**READING PASSAGE:**
= = =
A dodgy geezer is a lovable rogue with the lovable taken out. Stav, the star of ITV's sardonically named documentary A Good Night Out (Tuesday 8 August, 10pm), said he had been a dodgy geezer "in the past". Dodgily, Stav wasn't actually his name. Down the pits, he was Simon; when they closed, he shaved off his hair, acquired a Ratner's worth of clunky jewellery and picked up a couple of convictions for drug dealing. Stav was born.
Stav thinks that this recent past is behind him, but the bouncers on the doors of Doncaster's nightclubs have good medium-term memories. So, on a Friday night, he marches across town in search of a nightspot that will let him in. When he finds one, he gets thrown out of that - just like his mate, the serially banned Wayne, who, with a kind of inevitability, has a girlfriend back home called Tracey.
Doncaster, which is reinventing itself as a party town, wants party-goers; but it doesn't want Stav and Wayne. Nor, it seems, do the town's womenfolk. One of the fascinating things about Nicholas O'Dwyer's examination of a Friday night in the life of Doncaster was how little its subjects expected sex to be part of a good night out.
= = =
**DATA BLOCK:**

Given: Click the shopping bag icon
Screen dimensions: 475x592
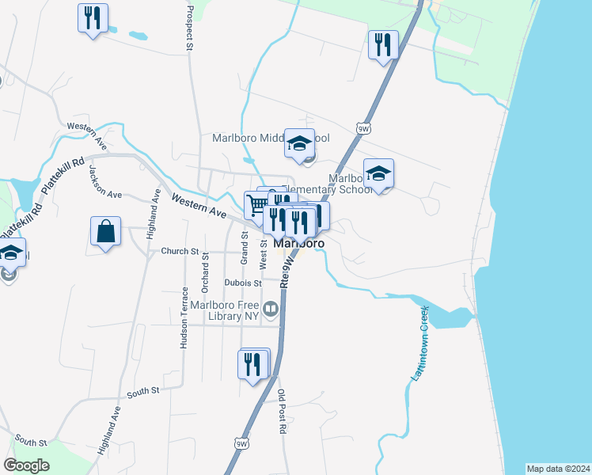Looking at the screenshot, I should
= = =
**PROMPT 1:**
In the review of A Good Night Out, what name did Stav go by when he worked down the pits?
**PROMPT 2:**
Extend the review of the Doncaster nightlife documentary, picking up right after its final sentence.

**EXERCISE ANSWER 1:**
Simon.

**EXERCISE ANSWER 2:**
Bev and Kelly, world-weary at 19, were planning to live together, each having had enough abuse from men to last a lifetime. Locally, they reported, the men play a game called, unless I misheard, "Pull the Pagan", the idea being to go into a bar and "pull" the ugliest woman in it. (Something has gone badly wrong with dating in South Yorkshire.) At one point on this typical Friday night, Stav and Wayne came within hailing distance of Bev and Kelly, near enough for the girls to hear the boys' battle cry: "Look at the arse on that!" Although it was not immediately obvious whether this was shouted in encouragement or as part of the warm-up to a round of Pull the Pagan, Bev and Kelly smelled misogyny.
Despite a misjudged crudity in the commentary - "the women wear skirts so short that you need two hairdos to wear them" - there was directorial compassion at work here, of a kind that, a few years ago, would have looked out of fashion. The subjects were people who set store by going out because they didn't have much to stay home for. With no partners to speak of - Tracey was clearly about to boot out Wayne - they romanticised what was left, which was friendship. Stav admitted having been in counselling after the death of one close friend, and the image of that big skinhead gently tending Wayne's bleeding head in the local casualty department (after a disagreement with one bouncer too many) will stay with me.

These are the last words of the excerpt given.